When the tents went up, workers thought the testing center was only a short-term job. Sixty-seven weeks later — amid an increase in vaccinated people and a decrease in the positivity rate — the city is closing the location.
This parking lot has become a sort of community health center without walls. Site logistics lead Amber DuVentre says the staff has built connections with the patients, watching their lives change during the pandemic.
“Just seeing and holding hands with some of the folks who have come in, watching the evolution, you know?” she says. “A man came with his father. His father was symptomatic. They came through to be tested. A few months later, he came back through in tears to let us know his father did indeed have COVID and passed away.”
These stories weigh heavily on her, as they prepare to shutter the site.
But she remembers the triumphs, too. The location made access to testing easy for people without cars, including many experiencing homelessness. At its peak, she says they were testing more than 1,000 patients per day. It was one of the most visited sites in the state.
And they learned a lot along the way, as the science rapidly evolved. Test results have gotten much quicker, and they transitioned from the more uncomfortable nasopharyngeal swab to just a nasal swab.
“Some people still come by and be like, ‘Are you going to go all the way up my brain?'” jokes Dr.

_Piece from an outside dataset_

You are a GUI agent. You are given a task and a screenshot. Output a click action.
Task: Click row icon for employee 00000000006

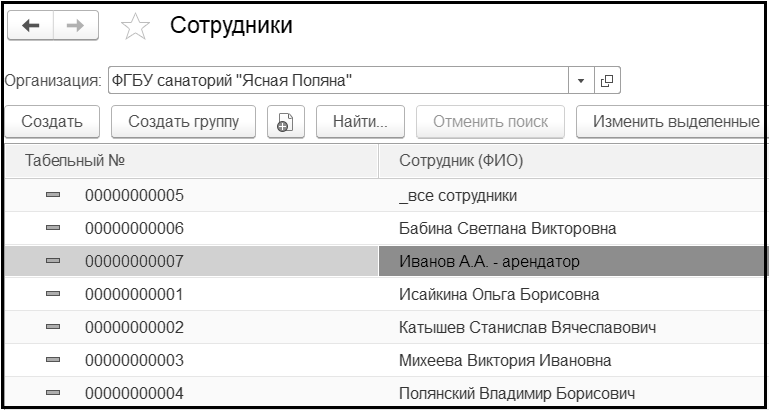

Olayinka Otukpe, who does testing.
Workers at the site feel a mix of gratitude and lingering concern, DuVentre says. From their site, they watch people ride by on the city’s party buses, unmasked and heading to crowded honky tonks on Lower Broadway.
“Our hope is just that the people we do see out, unmasked and exhibiting pre-COVID behaviors have indeed been vaccinated,” DuVentre says, “and are still taking care.”
Because the pandemic is still not over, she says, even though their work at the site is.